TEPIC, Mexico (Thomson Reuters Foundation) - A new “dipstick” serum test to quickly and cheaply determine whether a person is infected with Zika could lead to better healthcare for women with the virus, which can cause birth defects, said scientists.
The simple paper strips - which can be used to test for four sub-types of dengue as well as Zika - could also provide “early warning” of the spread of pathogens, said scientists who are exploring ways to commercialize the technology.
Kimberly Hamad-Schifferli, associate professor of engineering at the University of Massachusetts Boston, said it resembles a pregnancy test.
“You simply dunk it in a solution with a human sample and the fluid leaks through - two spots means it’s positive and one spot means it’s negative,” she told the Thomson Reuters Foundation.
Designed for use in developing countries, the aim is for the test to cost less than $1 per strip, she added. The lab cost is currently about $5.
The research, published in the journal Science Translational Medicine, involved more than 50 scientists. It tested serum from people in Latin America and India to determine infections by the various viruses.
Transmitted by the Aedes aegypti mosquito, the symptoms of dengue, Zika and yellow fever can appear very similar, including fevers, headaches and aching joints and muscles.
But pregnant women infected with Zika risk having babies with the birth defect microcephaly, which is defined by an unusually small head and can result in developmental problems and other severe brain abnormalities.
The Zika epidemic that hit Brazil in 2015 left thousands of babies suffering birth defects.
“Knowing whether these tests are positive or negative is very important for designing the course of clinical care,” said Lee Gehrke, professor in the Institute for Medical Engineering and Science at the Massachusetts Institute of Technology (MIT). “It simplifies the decision tree and, we believe, leads to improved patient care.”
MIT, whose scientists led the research, is looking to patent the technology and obtain regulatory approval for the antigen-based test.
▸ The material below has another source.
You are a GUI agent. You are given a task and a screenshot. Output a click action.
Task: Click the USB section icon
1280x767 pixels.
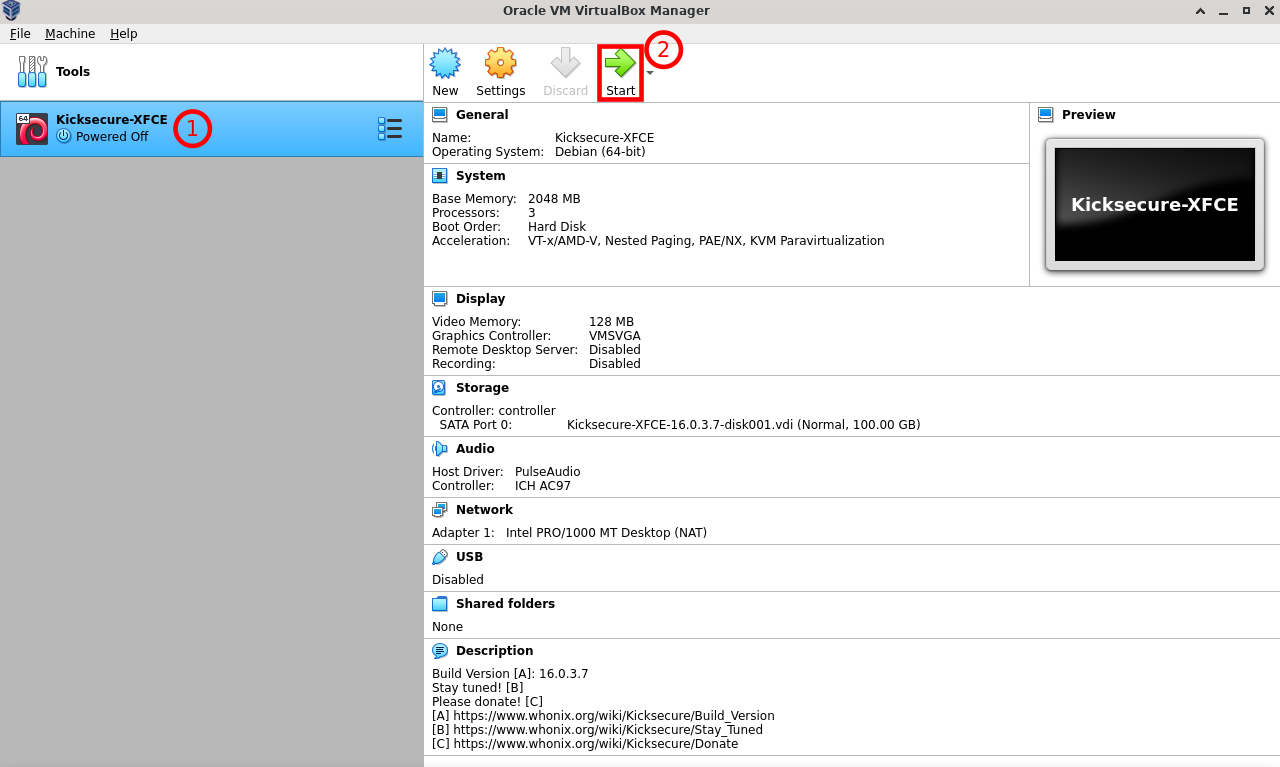[x=440, y=557]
Scientists said the test had been proven not to “cross-react”, meaning it did not show a false positive for a closely related virus rather than the one being tested for.
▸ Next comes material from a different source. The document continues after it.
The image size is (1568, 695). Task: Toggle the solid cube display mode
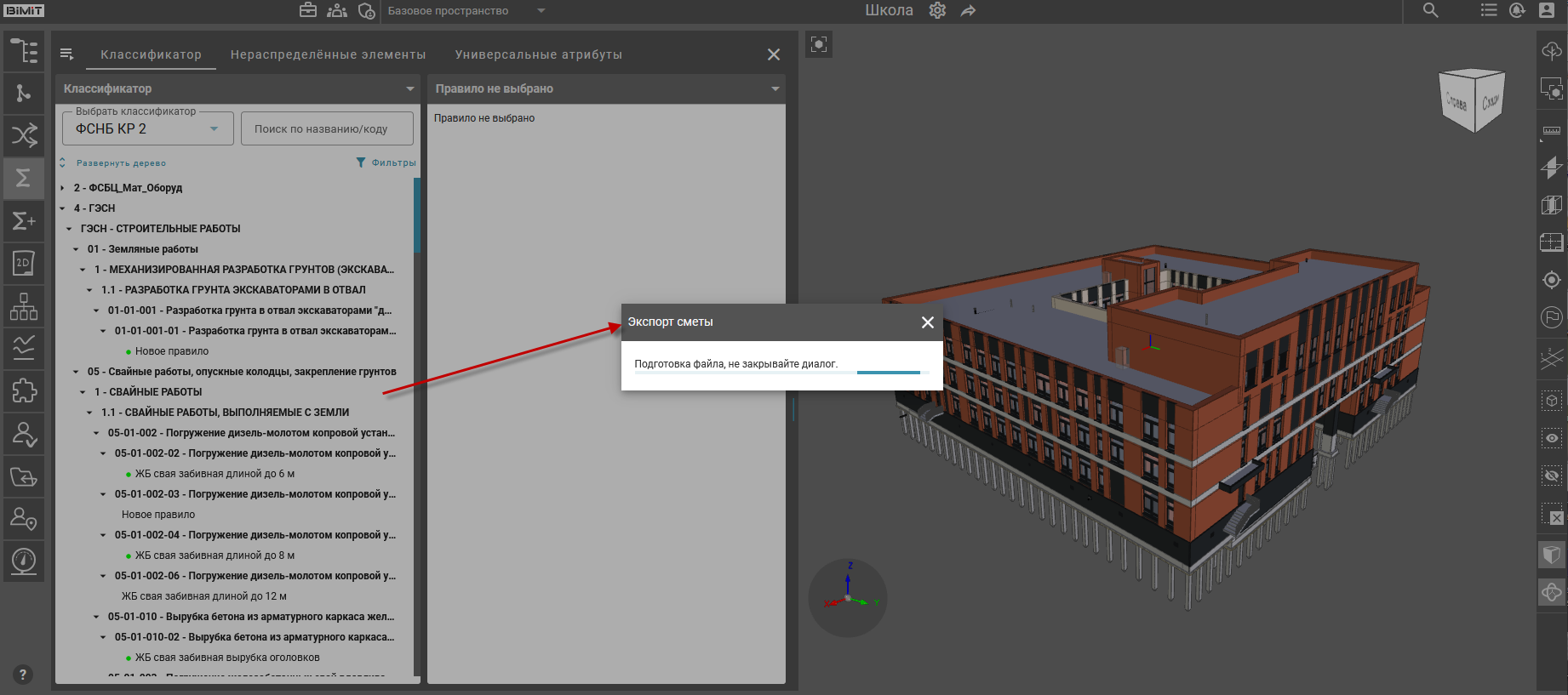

It requires little technical skill and could be used on blood as well as serum samples, they added.
Besides diagnosing patients in clinics and hospitals, the dipstick tests could also be used to alert public health services if new serotypes of dengue, for example, arrive in a particular place, said Gehrke.
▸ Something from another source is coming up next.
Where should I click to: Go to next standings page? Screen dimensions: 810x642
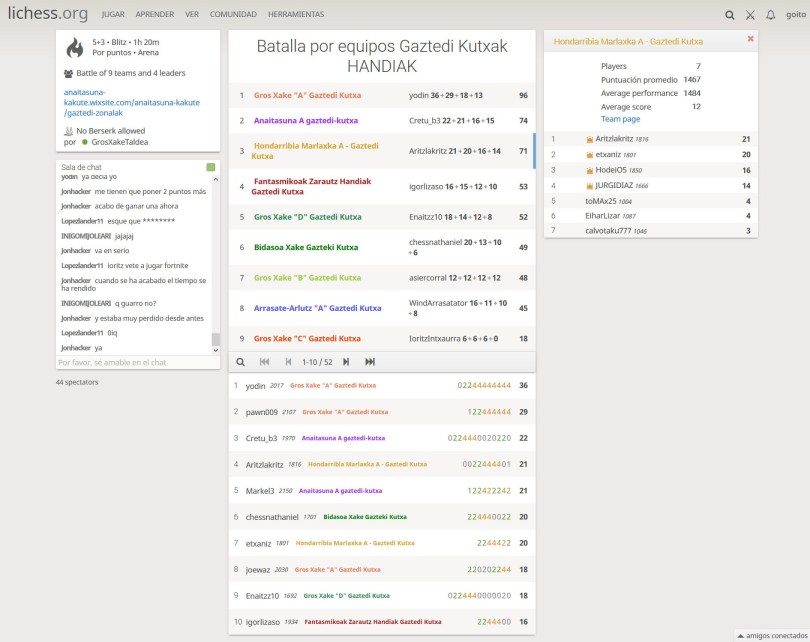(x=346, y=362)
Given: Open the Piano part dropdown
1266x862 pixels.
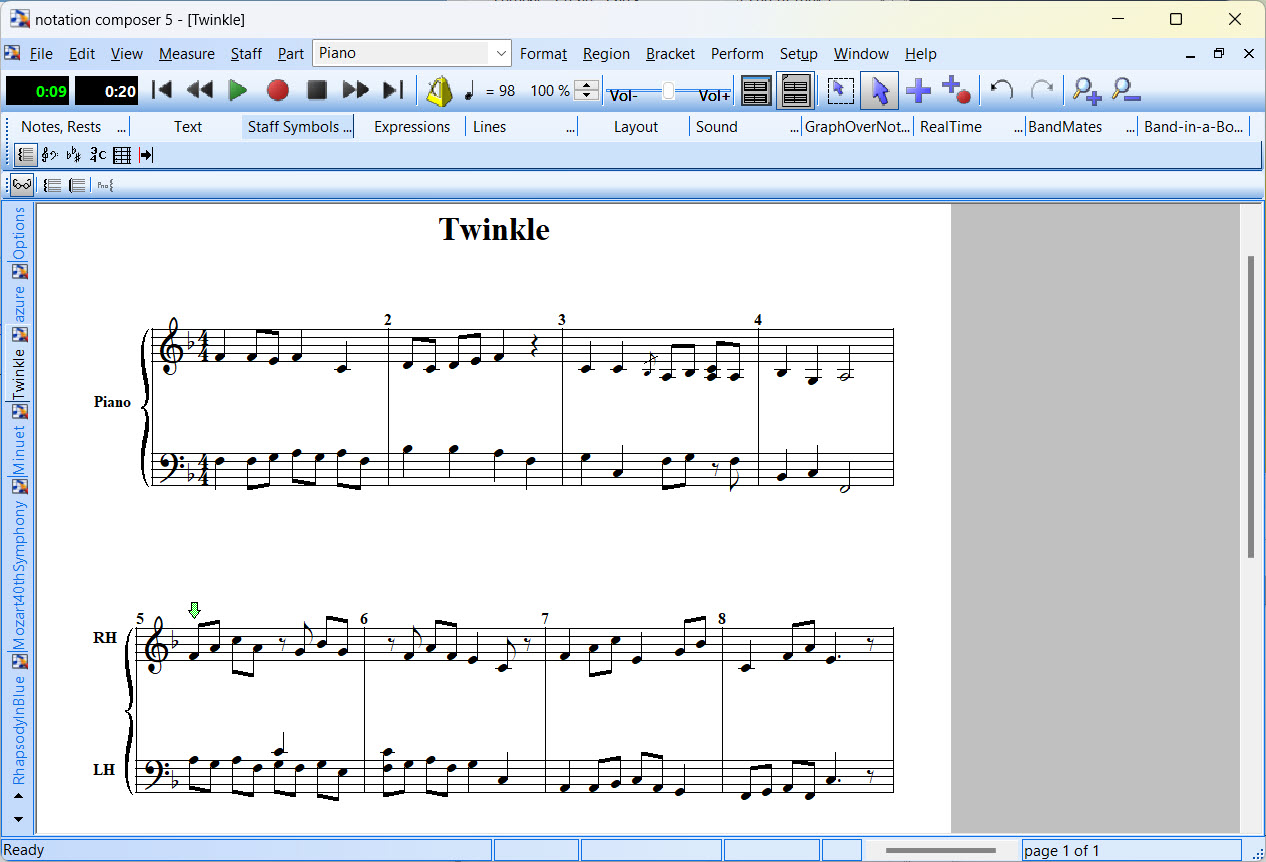Looking at the screenshot, I should click(x=499, y=53).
“If a new serotype is introduced into an area, it can cause an outbreak because (people’s) immune systems do not protect them from the new virus,” he said.
There is currently no treatment for Zika infection. Companies and scientists are racing to develop a safe, effective vaccine, but a preventative shot is not expected to be ready for widespread use for at least two or three years.
Endemic in Latin America and Asia, dengue infects hundreds of millions of people each year, and is becoming more prevalent. There is no dedicated treatment for the virus which is usually found in urban and semi-urban areas.